A new radar station capable of monitoring missile launches from the North Atlantic, as well as the future European missile defense system, was put into operation in Russia’s Baltic exclave of Kaliningrad on Tuesday.
President Dmitry Medvedev observed its inauguration ceremony during his visit to the city.
“I hope this station will operate well and fulfill the tasks assigned to it hand,” Medvedev told the station team.
The radar is able to monitor simultaneously up to 500 targets at a distance of up to 6,000 kilometers, Russian Defense Minister Anatoly Serdyukov said.
As of December 1, the station will officially become part of the national missile early warning system.
In addition, Iskander tactical missiles will be deployed in the Kaliningrad region “in the near future,” military officials said.
Russia’s air defense system will have the capability to intercept any type of missiles, any targets at any speed, including hypersonic ones.
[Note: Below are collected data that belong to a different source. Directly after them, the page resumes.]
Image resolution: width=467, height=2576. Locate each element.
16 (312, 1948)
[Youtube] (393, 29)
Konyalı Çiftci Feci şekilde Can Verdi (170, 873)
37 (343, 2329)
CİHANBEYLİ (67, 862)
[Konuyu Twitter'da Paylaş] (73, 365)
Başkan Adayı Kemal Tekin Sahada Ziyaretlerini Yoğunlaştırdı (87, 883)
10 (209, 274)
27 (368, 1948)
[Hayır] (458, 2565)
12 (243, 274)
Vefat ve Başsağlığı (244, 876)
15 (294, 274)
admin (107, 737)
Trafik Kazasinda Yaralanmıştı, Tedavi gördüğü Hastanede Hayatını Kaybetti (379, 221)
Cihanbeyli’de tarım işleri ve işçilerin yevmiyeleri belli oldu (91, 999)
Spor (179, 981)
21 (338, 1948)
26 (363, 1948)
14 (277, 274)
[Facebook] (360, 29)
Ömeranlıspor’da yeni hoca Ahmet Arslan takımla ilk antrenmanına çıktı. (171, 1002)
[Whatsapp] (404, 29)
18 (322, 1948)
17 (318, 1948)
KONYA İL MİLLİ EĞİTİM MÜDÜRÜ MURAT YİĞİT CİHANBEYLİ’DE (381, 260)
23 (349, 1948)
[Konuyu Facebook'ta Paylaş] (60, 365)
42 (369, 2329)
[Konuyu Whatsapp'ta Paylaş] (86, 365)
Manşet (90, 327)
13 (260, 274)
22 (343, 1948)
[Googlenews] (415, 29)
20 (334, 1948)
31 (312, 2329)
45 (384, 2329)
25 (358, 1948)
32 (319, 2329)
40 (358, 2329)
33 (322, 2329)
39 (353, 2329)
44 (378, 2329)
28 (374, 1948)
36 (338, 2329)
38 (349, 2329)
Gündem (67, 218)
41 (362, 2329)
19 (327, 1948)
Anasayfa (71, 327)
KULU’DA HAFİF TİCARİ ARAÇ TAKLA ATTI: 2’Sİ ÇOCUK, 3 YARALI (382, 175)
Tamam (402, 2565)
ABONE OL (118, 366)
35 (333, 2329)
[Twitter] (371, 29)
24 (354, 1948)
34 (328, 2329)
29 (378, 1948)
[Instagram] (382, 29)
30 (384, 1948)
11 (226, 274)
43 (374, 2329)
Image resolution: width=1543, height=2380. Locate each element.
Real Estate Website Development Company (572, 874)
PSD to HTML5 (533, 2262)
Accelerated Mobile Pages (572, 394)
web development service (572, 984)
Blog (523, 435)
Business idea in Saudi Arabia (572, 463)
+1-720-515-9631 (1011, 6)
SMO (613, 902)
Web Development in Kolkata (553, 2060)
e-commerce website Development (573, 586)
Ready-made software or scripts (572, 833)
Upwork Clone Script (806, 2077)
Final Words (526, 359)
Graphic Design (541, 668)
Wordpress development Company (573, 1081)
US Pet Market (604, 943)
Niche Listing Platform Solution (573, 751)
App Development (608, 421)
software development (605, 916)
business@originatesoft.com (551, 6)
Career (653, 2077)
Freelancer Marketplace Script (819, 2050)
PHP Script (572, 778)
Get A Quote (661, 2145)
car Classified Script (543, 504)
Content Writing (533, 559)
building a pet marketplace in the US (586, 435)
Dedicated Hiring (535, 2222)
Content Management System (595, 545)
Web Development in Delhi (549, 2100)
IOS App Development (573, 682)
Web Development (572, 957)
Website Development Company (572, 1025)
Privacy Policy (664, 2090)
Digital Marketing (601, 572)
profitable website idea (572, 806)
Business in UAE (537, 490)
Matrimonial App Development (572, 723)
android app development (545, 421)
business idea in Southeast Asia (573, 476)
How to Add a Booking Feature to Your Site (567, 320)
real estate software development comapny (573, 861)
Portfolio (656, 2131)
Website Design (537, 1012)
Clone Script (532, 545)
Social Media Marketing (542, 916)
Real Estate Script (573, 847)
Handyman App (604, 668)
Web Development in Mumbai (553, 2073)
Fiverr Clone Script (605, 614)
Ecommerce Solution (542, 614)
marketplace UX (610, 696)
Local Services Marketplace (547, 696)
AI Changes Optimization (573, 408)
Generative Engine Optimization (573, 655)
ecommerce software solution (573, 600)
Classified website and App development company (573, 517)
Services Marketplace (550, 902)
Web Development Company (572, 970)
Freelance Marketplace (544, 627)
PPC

The new system, comprising air defense, missile defense, missile early warning attack and space control systems, should be up and running by Thursday.
Medvedev said last week Russia would move “advanced offensive weapon systems” to its European borders in response to a planned U.S.-backed NATO missile shield if talks on the project fail.
Moscow is seeking written, legally binding guarantees that the shield will not be directed against it. Washington, however, has refused to put its verbal assurances in writing.